Este mismo lunes ha sido cuando la Real Federación Española de Fútbol ha recibido en la Ciudad del Fútbol de Las Rozas la Copa del Rey que será entregada el próximo sábado en el Estadio de la Cartuja. Durante este último mes el trofeo ha sido pulido y repasado en la joyería madrileña Alegre después de que fuera entregado por el todavía vigente campeón del torneo copero, el Athletic Club de Bilbao. Es costumbre que, salvo que se pueda quedar con el trofeo en propiedad, sea devuelto por el ganador a esta joyería en torno a un mes o incluso antes de la nueva disputa de la final. Una Copa que, según ha sabido MD; volvió muy bien y sólo con algún pequeño desperfecto consecuencia del paseo histórico en la gabarra cuando el equipo vasco se adjudicó la última Copa del Rey. Gane quien gane el sábado, no se quedará tampoco el trofeo en propiedad dado que sólo se da cuando se consigue tres veces consecutivas o cinco alternas.

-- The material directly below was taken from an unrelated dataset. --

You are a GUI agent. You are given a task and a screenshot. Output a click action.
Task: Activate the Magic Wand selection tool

Desde el año 1976,, con motivo de la puesta en marcha del torneo bajo la actual denominación, es la joyería madrileña la encargada de hacer esta Copa del Rey. No sólo eso, además se hace una copa en miniatura para todos los componentes del equipo que salga vencedor al igual que las medallas para los subcampeones y un plato por su condición de segundo clasificado. También los árbitros reciben una medalla de recuerdo por participar en esta fiesta del fútbol.

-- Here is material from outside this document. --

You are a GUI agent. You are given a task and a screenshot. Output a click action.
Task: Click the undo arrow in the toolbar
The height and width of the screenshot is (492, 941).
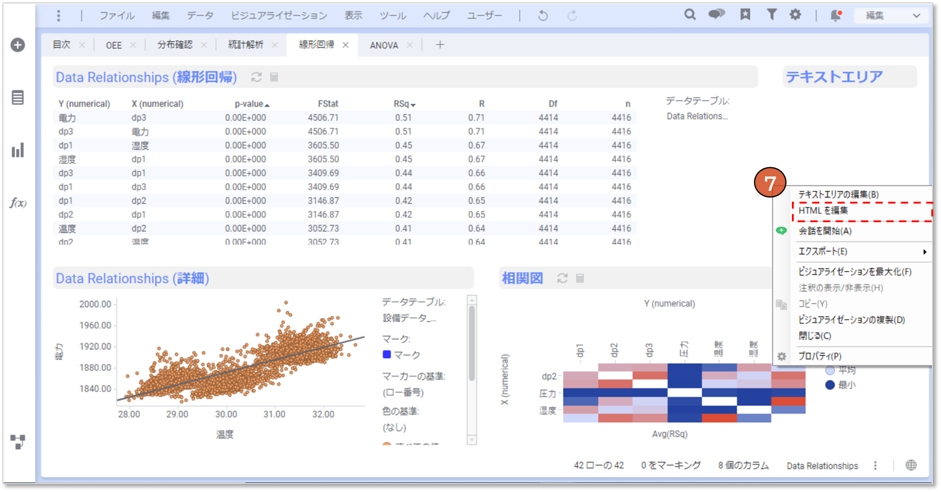[x=543, y=16]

Será ya el miércoles cuando la Copa se desplace a Sevilla. Ahí está previsto que sea paseada el jueves por el río Guadalquivir que atraviesa la ciudad hispalense hasta llegar al Palacio de San Telmo donde estará presente en el acto del presidente de la RFEF, Rafael Louzán, con el presidente de la Junta de Andalucía, Juan Manuel Moreno Bonilla. Acto que servirá para inaugurar la exposición sobre la historia del trofeo que estará en el palacio de la sede de la presidencia de Andalucía hasta el próximo domingo.

El viernes 25 está prevista la cena oficial con los dos presidentes de ambos equipos, Joan Laporta y Florentino Pérez. Acto que tendrá lugar en el Real Alcazar de Sevilla.